What is expected -
Present the lines from the one holding "Describe the element" through the last one as a two-column CSV with the headers text and answer, one row for each line and its answer. Wrap every field in quotes and turn line breaks into spaces.

(Lines on where targets appear)
★ ★ ★ ★ ★

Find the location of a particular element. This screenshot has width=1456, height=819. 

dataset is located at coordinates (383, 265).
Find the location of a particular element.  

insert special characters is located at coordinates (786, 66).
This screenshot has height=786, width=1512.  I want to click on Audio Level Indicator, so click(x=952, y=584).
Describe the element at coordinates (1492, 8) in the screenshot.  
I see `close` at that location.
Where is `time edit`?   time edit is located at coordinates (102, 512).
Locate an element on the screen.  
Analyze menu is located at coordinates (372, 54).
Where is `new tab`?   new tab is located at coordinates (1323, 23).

★ ★ ★ ★ ★

Response to this task -
text,answer
"Describe the element at coordinates (1492, 8) in the screenshot.","I see `close` at that location."
"Where is `time edit`?","time edit is located at coordinates (102, 512)."
"Locate an element on the screen.","Analyze menu is located at coordinates (372, 54)."
"Where is `new tab`?","new tab is located at coordinates (1323, 23)."